### EXERCISE INSTRUCTIONS:
Repeat all of the data precisely.

** Opening AVAILABLE DATA block **

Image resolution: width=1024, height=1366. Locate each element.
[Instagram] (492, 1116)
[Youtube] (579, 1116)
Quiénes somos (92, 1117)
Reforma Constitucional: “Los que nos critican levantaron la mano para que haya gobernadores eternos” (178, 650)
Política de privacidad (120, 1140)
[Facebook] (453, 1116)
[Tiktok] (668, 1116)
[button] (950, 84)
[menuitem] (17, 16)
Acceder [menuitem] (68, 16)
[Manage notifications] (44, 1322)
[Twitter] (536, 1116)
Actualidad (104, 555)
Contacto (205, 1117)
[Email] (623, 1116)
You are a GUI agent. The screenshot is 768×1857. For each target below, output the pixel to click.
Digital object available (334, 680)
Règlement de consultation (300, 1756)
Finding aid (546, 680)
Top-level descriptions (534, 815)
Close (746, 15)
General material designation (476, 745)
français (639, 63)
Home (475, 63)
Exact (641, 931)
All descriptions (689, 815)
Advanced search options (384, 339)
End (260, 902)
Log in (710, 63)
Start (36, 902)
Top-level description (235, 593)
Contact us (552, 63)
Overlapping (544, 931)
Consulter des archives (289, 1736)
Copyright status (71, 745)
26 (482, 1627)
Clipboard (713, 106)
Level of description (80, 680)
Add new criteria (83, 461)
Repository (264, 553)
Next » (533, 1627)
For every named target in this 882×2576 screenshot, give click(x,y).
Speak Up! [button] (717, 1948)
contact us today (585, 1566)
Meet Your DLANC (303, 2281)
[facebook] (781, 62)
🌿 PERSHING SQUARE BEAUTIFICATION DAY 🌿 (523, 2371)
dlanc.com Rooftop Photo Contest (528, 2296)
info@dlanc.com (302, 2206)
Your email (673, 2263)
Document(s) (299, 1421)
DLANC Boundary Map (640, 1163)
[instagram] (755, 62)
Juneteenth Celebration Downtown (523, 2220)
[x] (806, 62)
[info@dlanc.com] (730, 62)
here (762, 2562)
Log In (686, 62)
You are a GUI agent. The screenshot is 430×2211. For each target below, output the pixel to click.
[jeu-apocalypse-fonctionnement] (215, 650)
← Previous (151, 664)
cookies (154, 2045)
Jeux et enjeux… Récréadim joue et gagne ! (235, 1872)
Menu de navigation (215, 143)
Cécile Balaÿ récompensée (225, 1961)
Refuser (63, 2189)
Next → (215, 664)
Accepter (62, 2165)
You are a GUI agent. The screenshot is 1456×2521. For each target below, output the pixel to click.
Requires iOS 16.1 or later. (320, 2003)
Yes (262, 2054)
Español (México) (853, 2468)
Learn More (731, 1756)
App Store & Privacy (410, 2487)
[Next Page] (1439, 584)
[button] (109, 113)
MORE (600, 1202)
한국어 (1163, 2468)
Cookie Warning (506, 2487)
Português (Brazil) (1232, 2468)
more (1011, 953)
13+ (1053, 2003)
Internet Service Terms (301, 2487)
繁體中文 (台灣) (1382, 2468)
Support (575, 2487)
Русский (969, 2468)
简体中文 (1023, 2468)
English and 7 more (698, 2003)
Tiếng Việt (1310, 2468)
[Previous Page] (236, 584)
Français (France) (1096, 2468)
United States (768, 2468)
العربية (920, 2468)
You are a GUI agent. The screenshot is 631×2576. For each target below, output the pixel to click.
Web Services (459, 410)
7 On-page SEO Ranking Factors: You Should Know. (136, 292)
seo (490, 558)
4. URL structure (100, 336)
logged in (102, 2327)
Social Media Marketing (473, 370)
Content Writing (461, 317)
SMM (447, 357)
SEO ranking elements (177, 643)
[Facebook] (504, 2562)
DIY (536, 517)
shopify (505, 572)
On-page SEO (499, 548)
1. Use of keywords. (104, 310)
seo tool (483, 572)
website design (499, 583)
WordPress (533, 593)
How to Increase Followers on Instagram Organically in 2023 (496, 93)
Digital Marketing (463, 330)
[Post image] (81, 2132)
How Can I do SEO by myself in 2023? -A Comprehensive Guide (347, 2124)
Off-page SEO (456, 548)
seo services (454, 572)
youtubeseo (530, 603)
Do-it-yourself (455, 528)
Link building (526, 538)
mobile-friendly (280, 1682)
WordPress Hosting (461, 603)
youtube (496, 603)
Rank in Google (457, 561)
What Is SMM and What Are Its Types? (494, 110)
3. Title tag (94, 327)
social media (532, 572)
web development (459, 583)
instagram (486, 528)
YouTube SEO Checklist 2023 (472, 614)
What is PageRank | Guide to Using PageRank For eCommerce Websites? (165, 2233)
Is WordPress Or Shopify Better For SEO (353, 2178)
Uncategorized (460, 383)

** Closing AVAILABLE DATA block **

### OUTPUT BELOW:
Image resolution: width=1024, height=1366. Locate each element.
[Instagram] (492, 1116)
[Youtube] (579, 1116)
Quiénes somos (92, 1117)
Reforma Constitucional: “Los que nos critican levantaron la mano para que haya gobernadores eternos” (178, 650)
Política de privacidad (120, 1140)
[Facebook] (453, 1116)
[Tiktok] (668, 1116)
[button] (950, 84)
[menuitem] (17, 16)
Acceder [menuitem] (68, 16)
[Manage notifications] (44, 1322)
[Twitter] (536, 1116)
Actualidad (104, 555)
Contacto (205, 1117)
[Email] (623, 1116)
You are a GUI agent. The screenshot is 768×1857. For each target below, output the pixel to click.
Digital object available (334, 680)
Règlement de consultation (300, 1756)
Finding aid (546, 680)
Top-level descriptions (534, 815)
Close (746, 15)
General material designation (476, 745)
français (639, 63)
Home (475, 63)
Exact (641, 931)
All descriptions (689, 815)
Advanced search options (384, 339)
End (260, 902)
Log in (710, 63)
Start (36, 902)
Top-level description (235, 593)
Contact us (552, 63)
Overlapping (544, 931)
Consulter des archives (289, 1736)
Copyright status (71, 745)
26 (482, 1627)
Clipboard (713, 106)
Level of description (80, 680)
Add new criteria (83, 461)
Repository (264, 553)
Next » (533, 1627)
For every named target in this 882×2576 screenshot, give click(x,y).
Speak Up! [button] (717, 1948)
contact us today (585, 1566)
Meet Your DLANC (303, 2281)
[facebook] (781, 62)
🌿 PERSHING SQUARE BEAUTIFICATION DAY 🌿 (523, 2371)
dlanc.com Rooftop Photo Contest (528, 2296)
info@dlanc.com (302, 2206)
Your email (673, 2263)
Document(s) (299, 1421)
DLANC Boundary Map (640, 1163)
[instagram] (755, 62)
Juneteenth Celebration Downtown (523, 2220)
[x] (806, 62)
[info@dlanc.com] (730, 62)
here (762, 2562)
Log In (686, 62)
You are a GUI agent. The screenshot is 430×2211. For each target below, output the pixel to click.
[jeu-apocalypse-fonctionnement] (215, 650)
← Previous (151, 664)
cookies (154, 2045)
Jeux et enjeux… Récréadim joue et gagne ! (235, 1872)
Menu de navigation (215, 143)
Cécile Balaÿ récompensée (225, 1961)
Refuser (63, 2189)
Next → (215, 664)
Accepter (62, 2165)
You are a GUI agent. The screenshot is 1456×2521. For each target below, output the pixel to click.
Requires iOS 16.1 or later. (320, 2003)
Yes (262, 2054)
Español (México) (853, 2468)
Learn More (731, 1756)
App Store & Privacy (410, 2487)
[Next Page] (1439, 584)
[button] (109, 113)
MORE (600, 1202)
한국어 (1163, 2468)
Cookie Warning (506, 2487)
Português (Brazil) (1232, 2468)
more (1011, 953)
13+ (1053, 2003)
Internet Service Terms (301, 2487)
繁體中文 (台灣) (1382, 2468)
Support (575, 2487)
Русский (969, 2468)
简体中文 (1023, 2468)
English and 7 more (698, 2003)
Tiếng Việt (1310, 2468)
[Previous Page] (236, 584)
Français (France) (1096, 2468)
United States (768, 2468)
العربية (920, 2468)
You are a GUI agent. The screenshot is 631×2576. For each target below, output the pixel to click.
Web Services (459, 410)
7 On-page SEO Ranking Factors: You Should Know. (136, 292)
seo (490, 558)
4. URL structure (100, 336)
logged in (102, 2327)
Social Media Marketing (473, 370)
Content Writing (461, 317)
SMM (447, 357)
SEO ranking elements (177, 643)
[Facebook] (504, 2562)
DIY (536, 517)
shopify (505, 572)
On-page SEO (499, 548)
1. Use of keywords. (104, 310)
seo tool (483, 572)
website design (499, 583)
WordPress (533, 593)
How to Increase Followers on Instagram Organically in 2023 (496, 93)
Digital Marketing (463, 330)
[Post image] (81, 2132)
How Can I do SEO by myself in 2023? -A Comprehensive Guide (347, 2124)
Off-page SEO (456, 548)
seo services (454, 572)
youtubeseo (530, 603)
Do-it-yourself (455, 528)
Link building (526, 538)
mobile-friendly (280, 1682)
WordPress Hosting (461, 603)
youtube (496, 603)
Rank in Google (457, 561)
What Is SMM and What Are Its Types? (494, 110)
3. Title tag (94, 327)
social media (532, 572)
web development (459, 583)
instagram (486, 528)
YouTube SEO Checklist 2023 (472, 614)
What is PageRank | Guide to Using PageRank For eCommerce Websites? (165, 2233)
Is WordPress Or Shopify Better For SEO (353, 2178)
Uncategorized (460, 383)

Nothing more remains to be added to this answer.